● Action item:
Using the data below, return the stretch from the line that contains "has height=473, width=878." through the line that contains "Given: Click the 战斗力 21818 banner", both included, exactly as it stands and nothing beyond it.

● Input for this task:

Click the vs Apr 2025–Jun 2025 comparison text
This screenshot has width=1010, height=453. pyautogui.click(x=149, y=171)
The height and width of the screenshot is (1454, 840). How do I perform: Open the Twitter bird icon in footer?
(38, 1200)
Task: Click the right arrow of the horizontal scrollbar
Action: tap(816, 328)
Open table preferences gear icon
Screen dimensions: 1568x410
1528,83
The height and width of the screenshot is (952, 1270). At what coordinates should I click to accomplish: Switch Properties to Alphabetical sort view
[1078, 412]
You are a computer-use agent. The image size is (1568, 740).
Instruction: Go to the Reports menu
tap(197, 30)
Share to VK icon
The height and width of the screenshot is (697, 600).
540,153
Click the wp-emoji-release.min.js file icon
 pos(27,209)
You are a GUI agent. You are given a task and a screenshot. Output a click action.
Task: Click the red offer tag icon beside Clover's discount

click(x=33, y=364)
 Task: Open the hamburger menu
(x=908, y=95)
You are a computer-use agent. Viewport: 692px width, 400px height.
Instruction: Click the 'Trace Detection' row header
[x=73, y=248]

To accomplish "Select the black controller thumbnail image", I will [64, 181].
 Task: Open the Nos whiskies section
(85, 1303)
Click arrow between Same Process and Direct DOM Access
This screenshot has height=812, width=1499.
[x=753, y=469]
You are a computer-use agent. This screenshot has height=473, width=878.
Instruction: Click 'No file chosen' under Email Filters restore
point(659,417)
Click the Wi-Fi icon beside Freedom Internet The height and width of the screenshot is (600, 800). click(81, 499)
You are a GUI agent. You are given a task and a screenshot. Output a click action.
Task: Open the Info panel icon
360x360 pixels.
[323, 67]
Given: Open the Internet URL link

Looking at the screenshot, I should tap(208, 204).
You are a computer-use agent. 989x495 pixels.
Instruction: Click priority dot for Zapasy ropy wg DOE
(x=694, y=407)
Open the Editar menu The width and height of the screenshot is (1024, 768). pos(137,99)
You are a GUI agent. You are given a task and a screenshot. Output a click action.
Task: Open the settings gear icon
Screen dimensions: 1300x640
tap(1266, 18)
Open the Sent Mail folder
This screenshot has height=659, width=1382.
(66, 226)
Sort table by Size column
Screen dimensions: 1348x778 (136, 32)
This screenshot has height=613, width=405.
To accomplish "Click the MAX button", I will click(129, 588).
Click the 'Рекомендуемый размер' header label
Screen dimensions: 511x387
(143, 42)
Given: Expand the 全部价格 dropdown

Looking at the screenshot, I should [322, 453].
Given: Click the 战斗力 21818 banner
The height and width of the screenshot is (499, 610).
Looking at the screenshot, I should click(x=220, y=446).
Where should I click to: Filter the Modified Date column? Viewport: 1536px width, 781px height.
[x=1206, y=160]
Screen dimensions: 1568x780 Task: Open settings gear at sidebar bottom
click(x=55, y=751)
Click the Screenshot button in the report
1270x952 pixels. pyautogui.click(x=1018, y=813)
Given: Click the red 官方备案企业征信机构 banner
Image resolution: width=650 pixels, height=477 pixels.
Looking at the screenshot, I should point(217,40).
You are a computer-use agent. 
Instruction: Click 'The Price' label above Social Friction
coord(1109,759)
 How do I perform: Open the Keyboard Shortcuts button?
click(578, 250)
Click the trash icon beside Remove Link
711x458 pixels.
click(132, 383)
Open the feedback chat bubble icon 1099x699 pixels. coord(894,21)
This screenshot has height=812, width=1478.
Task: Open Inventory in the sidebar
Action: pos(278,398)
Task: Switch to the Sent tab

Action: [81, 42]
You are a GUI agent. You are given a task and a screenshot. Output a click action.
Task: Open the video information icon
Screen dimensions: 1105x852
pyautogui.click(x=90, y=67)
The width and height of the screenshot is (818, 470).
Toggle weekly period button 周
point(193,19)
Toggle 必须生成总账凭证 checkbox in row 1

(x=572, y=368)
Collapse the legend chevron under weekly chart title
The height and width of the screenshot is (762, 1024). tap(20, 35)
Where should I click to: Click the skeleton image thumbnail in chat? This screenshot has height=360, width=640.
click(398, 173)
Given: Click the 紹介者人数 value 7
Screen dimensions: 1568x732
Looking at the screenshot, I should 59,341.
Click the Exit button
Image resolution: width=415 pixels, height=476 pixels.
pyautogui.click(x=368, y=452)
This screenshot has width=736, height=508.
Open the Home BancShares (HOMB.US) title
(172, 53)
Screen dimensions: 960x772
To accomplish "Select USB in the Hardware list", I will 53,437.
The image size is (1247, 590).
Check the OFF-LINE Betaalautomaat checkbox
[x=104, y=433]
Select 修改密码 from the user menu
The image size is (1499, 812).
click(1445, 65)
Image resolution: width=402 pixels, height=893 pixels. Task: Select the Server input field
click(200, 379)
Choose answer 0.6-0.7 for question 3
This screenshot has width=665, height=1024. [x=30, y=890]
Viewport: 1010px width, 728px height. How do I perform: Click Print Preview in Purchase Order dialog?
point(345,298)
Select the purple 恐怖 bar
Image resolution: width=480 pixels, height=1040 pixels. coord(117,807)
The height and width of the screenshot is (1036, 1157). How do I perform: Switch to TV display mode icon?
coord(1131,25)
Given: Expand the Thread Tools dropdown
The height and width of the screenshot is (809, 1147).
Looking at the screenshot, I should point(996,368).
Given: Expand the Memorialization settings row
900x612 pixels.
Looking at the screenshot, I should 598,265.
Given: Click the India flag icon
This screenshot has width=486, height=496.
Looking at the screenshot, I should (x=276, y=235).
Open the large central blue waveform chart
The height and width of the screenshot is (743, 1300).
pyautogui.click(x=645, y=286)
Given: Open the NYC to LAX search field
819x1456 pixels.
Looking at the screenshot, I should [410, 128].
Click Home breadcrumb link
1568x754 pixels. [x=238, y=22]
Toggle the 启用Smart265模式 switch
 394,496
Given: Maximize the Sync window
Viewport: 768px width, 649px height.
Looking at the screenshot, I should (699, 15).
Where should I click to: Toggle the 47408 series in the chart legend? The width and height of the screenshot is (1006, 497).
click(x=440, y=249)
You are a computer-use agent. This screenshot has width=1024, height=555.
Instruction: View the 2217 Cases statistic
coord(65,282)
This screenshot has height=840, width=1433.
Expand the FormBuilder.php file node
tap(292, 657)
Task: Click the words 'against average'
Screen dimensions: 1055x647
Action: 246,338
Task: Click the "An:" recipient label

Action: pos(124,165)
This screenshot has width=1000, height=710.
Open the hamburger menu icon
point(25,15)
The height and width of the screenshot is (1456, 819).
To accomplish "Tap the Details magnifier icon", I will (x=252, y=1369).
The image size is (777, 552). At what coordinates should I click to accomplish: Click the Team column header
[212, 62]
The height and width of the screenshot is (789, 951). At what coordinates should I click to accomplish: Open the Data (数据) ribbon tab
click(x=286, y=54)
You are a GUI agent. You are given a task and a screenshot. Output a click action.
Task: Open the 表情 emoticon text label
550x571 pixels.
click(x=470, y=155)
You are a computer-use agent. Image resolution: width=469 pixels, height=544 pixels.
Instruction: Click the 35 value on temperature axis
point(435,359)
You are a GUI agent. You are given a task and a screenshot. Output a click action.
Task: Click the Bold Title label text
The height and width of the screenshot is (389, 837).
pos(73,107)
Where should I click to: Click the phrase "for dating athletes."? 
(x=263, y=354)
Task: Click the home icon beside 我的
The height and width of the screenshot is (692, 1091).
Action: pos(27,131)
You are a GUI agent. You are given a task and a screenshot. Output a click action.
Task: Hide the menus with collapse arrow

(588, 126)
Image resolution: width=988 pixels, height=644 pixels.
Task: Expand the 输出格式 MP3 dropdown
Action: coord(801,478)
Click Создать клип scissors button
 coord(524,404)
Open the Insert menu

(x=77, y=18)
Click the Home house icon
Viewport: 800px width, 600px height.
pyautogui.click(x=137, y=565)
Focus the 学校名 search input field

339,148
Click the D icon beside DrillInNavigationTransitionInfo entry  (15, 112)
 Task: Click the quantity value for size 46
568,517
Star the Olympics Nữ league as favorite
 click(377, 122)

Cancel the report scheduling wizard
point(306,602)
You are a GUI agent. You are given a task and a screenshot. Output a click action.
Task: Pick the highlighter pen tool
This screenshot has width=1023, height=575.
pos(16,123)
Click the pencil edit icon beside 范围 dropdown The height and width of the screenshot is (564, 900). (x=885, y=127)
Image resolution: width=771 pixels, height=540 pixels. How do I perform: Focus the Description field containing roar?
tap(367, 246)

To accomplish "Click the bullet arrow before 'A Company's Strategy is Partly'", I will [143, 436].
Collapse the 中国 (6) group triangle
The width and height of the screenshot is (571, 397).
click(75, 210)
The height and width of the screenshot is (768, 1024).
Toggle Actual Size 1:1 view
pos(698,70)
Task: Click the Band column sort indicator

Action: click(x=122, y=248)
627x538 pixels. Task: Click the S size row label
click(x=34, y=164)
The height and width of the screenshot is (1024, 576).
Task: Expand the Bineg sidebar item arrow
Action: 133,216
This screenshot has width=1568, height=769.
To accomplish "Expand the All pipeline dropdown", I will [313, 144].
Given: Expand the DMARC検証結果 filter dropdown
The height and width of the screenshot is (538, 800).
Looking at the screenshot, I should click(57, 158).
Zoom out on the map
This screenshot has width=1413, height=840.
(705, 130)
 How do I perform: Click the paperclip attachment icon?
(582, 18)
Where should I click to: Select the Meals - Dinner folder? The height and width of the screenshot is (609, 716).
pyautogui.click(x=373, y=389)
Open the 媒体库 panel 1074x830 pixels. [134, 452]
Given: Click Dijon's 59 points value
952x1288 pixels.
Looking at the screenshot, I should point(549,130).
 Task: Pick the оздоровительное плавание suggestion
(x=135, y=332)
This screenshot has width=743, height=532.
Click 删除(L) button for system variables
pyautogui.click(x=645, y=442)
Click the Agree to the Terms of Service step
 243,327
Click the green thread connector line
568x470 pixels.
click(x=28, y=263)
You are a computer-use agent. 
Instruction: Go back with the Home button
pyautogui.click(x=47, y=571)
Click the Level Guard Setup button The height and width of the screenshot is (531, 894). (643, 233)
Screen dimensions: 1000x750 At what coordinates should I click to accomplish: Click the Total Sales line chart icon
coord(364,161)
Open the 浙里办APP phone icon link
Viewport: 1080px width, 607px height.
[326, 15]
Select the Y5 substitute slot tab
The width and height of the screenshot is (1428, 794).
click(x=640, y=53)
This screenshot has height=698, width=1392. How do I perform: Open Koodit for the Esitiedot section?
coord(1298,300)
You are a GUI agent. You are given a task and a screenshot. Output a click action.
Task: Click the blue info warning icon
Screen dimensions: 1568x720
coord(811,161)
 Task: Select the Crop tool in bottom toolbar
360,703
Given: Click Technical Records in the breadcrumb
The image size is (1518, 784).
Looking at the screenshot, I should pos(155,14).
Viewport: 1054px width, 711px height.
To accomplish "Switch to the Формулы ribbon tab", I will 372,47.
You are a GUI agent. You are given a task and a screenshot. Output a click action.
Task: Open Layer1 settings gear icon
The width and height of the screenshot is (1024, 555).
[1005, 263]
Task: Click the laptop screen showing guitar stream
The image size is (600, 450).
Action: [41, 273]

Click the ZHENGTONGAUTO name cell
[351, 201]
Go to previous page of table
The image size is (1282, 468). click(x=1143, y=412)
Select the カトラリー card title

● Solution for this task:
You are a computer-use agent. This screenshot has height=473, width=878.
Instruction: Click 'No file chosen' under Email Filters restore
point(659,417)
Click the Wi-Fi icon beside Freedom Internet The height and width of the screenshot is (600, 800). click(81, 499)
You are a GUI agent. You are given a task and a screenshot. Output a click action.
Task: Open the Info panel icon
360x360 pixels.
[323, 67]
Given: Open the Internet URL link

Looking at the screenshot, I should tap(208, 204).
You are a computer-use agent. 989x495 pixels.
Instruction: Click priority dot for Zapasy ropy wg DOE
(x=694, y=407)
Open the Editar menu The width and height of the screenshot is (1024, 768). pos(137,99)
You are a GUI agent. You are given a task and a screenshot. Output a click action.
Task: Open the settings gear icon
Screen dimensions: 1300x640
tap(1266, 18)
Open the Sent Mail folder
This screenshot has height=659, width=1382.
(66, 226)
Sort table by Size column
Screen dimensions: 1348x778 (136, 32)
This screenshot has height=613, width=405.
To accomplish "Click the MAX button", I will click(129, 588).
Click the 'Рекомендуемый размер' header label
Screen dimensions: 511x387
(143, 42)
Given: Expand the 全部价格 dropdown

Looking at the screenshot, I should [322, 453].
Given: Click the 战斗力 21818 banner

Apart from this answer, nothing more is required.